My point was to ask whether the initial embeddings (likely randomly initialized) are available and optimized at all during training?

I think it would help you to get your hands dirty with some of these models to see how they work or what they give as output. What you are describing is technically correct, but often misused.

Let’s say you load “bert-base-cased”. It will have 13 “layers”. At the very beginning you have an Embedding layer, as you mentioned. The only thing that this does is look up the (learned) representation of a token (index) during inference. During training the weights (vector values) for each token are indeed updated/trained. This is indeed static - but it is different from things like word2vec or other static word representations because it is trained as part of a whole system. It is not trained in such a way that it is intended to be used as a static vector. These token-level representations then serve as the input for the actual model (the next 12 layers), which are attention-based layers.

So you are right in saying that you start from a static token embedding for each token (often augmented with position encoding) and only later does the model use attention to get contextualized embeddings. But it is a mistake to think that those static embeddings are to be used like word2vec.
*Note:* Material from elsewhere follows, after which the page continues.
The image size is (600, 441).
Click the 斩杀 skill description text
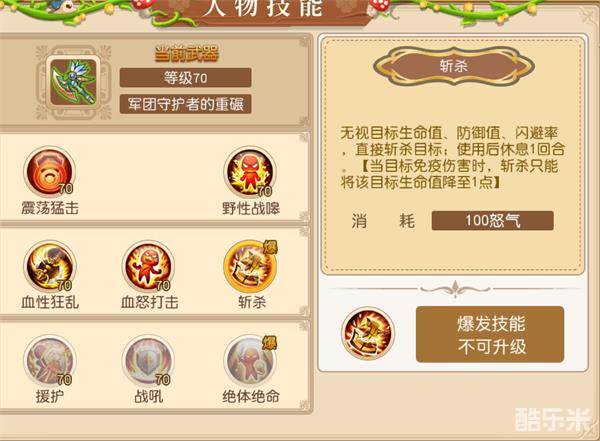(453, 157)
Here are some things to try

from transformers import AutoModel, AutoTokenizer
# We want the output of ALL layers not just the last one, so output_hidden_states=True
model = AutoModel.from_pretrained("bert-base-cased", output_hidden_states=True)
tokenizer = AutoTokenizer.from_pretrained("bert-base-cased")

# We need to convert our text in subword units and assign indices to each token
# We need tensors because our model expects that (pt = PyTorch)
encoded = tokenizer("I like you .", return_tensors="pt")
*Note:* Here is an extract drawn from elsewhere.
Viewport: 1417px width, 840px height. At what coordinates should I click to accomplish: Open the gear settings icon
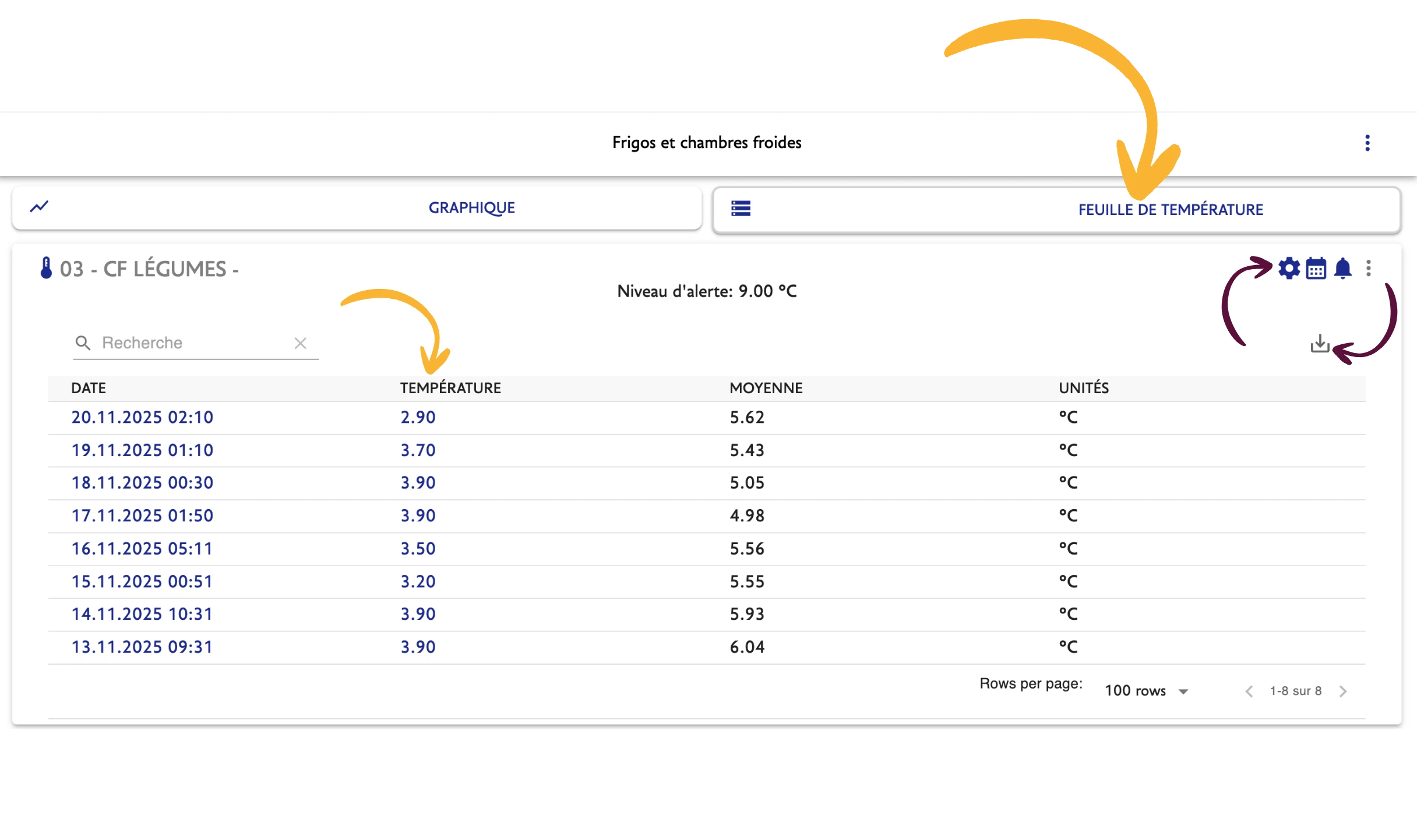pos(1289,269)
# {'input_ids': tensor([[ 101,  146, 1176, 1128,  119,  102]]), 'token_type_ids': tensor([[0, 0, 0, 0, 0, 0]]), 'attention_mask': tensor([[1, 1, 1, 1, 1, 1]])}
# What is important here are the input ids. These correspond with the IDs for the subword units the tokenizer got (and added special tokens where necessary). When given to the model, the model will look for e.g. index 101 in the Embedding layer. So the Embedding layer is just a look-up of your subword IDs

# Forward pass through the model
output = model(**encoded)

# dict_keys(['last_hidden_state', 'pooler_output', 'hidden_states'])
# We get back the hidden state of the last layer, a final "pooler" output e.g. for classification, and ALL hidden states

# 13
# We can confirm that we indeed get back the output of the 13 layers

# ...
# This will print the output of the Embedding layer (the first, static layer)

EDIT: there is a small flaw in what I wrote above, although I touched upon it. That first out of 13 outputs is indeed the output of the first “layer” (i.e. the embedding) - but in the case of BERT this does NOT only consist of a static Embedding layer. The output is the sum of the aforementioned static vectors + position embedding + type embedding. The latter is less important, but the position embedding is. What this means is that the output that you have in those final outputs of the first layer CAN differ for the same token because its positional encoding differs.

Without hacking the library a bit, I do not think it is possible out of the box to only get the static vectors without the other summed embeddings. See the implementation of the BertEmbeddings layer for mre:


fascinating. Thanks @BramVanroy this is super useful!